My point is that it's a decent foundation. It fits in well with 4e rules. I personally look forward to making it a little more complicated (assuming there are no more rules that alter this thing).
 

Do what Dragonmech does for its mechs/Vehicles:
Add a Crit table. It has a seperate table for each one.

Yes, that is what they do. It works great. Sometimes you break an arm so the mech can't use it or a leg.

Hit points only target one total. Simple, elegant, and adds the Crit table for more complexity.

I swear, I cannot use steam powered mechs. I somehow ALWAYS get the crit that causes my crew to get boiled alive. Freaking dice. Freaking me never going with Mech Jocky.
 

Honestly, I like the idea of a critical table for something that large. One that replaces the extra damage of a critical with a more...interesting result. Hell, I've liked them since way back when so long as they didn't get too complicated. (1 table max).

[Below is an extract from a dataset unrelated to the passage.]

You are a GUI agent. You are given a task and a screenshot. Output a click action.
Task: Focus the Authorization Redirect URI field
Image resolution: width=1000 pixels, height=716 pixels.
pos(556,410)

I think the simple system is quite sufficent for a skiff or sailing vessel, something of minimal size and crew. However, I would hope that larger vessels would have a bit more complexity (or at least that the 50 hit is not a hard and fast). It would also prove sufficient for a horse, a carriage, or any other basic small vehicle.

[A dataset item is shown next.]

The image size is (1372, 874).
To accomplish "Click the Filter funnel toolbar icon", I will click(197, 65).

Any idea what they are going to use for piloting, building/repairing said ship, or any of the other crew duties? Given that they are giving us the vessel one would hope that they are giving us the rules to do things with them.

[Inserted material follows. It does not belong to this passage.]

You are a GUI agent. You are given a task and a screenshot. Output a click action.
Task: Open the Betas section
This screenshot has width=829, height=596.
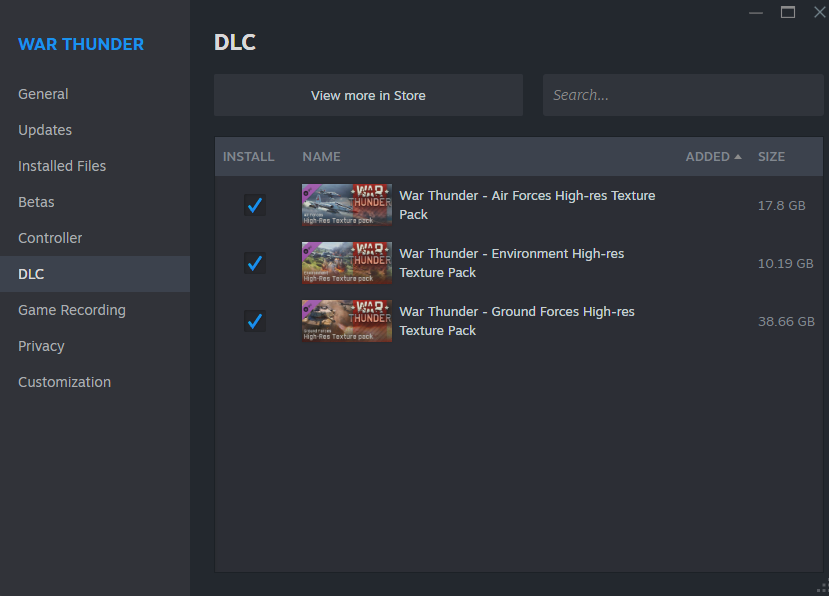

And on a more cinema and in tune with the 4e design principles, I wonder if they will be giving sample skill dc's for swashbuckling and the like? I also hope that there are chase rules.
 

It's funny. When I set about making ship to ship combat rules, I tried using templates in 3.5. A ship was treated as a gargantuan or collosal construct and went from there with damage and attack bonuses and hit points and all the rest being calculated based on crew, crew experience, materials used in construction, on and on and on.

Here, we've got what I wanted summed up in a short stat block.

That's just made of win.

One can hope for chase rules. I would hazard a guess that chases will use the Skill Challenge system or some variant thereof.
 



I'm not seeing any need to push the envelope here; it hits on every important point I think of when I think of implementing airships. It flies. It takes damage. It doesn't work as well when damaged or shorthanded. It drops from the sky when problems arise without plummetting straight down instantaneously. Its implementation is consistent with the rest of the game. It's extensible (as in the aforementioned case of adding cannons).

Everything does exactly what it needs to and nothing more. It hits all of my important parts. That's efficient. That's elegant.

What you are proposing is... nothing really. You have yourself said that you cannot be bothered to come up with something better. As far as I can tell, you haven't even identified a particular complaint beyond "I don't like it." The only word that comes to mind to describe your actions is "whining." And I don't think you're going to garner much agreement by speaking down to us without putting up even the vaguest of support for yourself.

Until you actually mention why this is an incomplete solution or what isn't robust, you're just threadcrapping. And I'd rather like to not have to deal with that.

So on that note, what needs of yours does this fail to fill?

It works. I would not call it elegant or efficient. A HP grind is not something I'd call elegant. It somewhat fits into the simple easy to use rules of 4e, but that does not make it elegant. And it does not make it fun or dynamic, it just makes it a boring HP slog. Who dies through attrition first would not be a catch phrase I'd want to hang onto my new airship combat rules.

And voicing disagreement does not seem like threadcrapping to me.
 

And voicing disagreement does not seem like threadcrapping to me.

I think there is a difference between simply voicing disagreement and making statements like "I am disturbed by how wow'd people are by this solution." which essentially is having a go at every prior poster saying how much they liked it.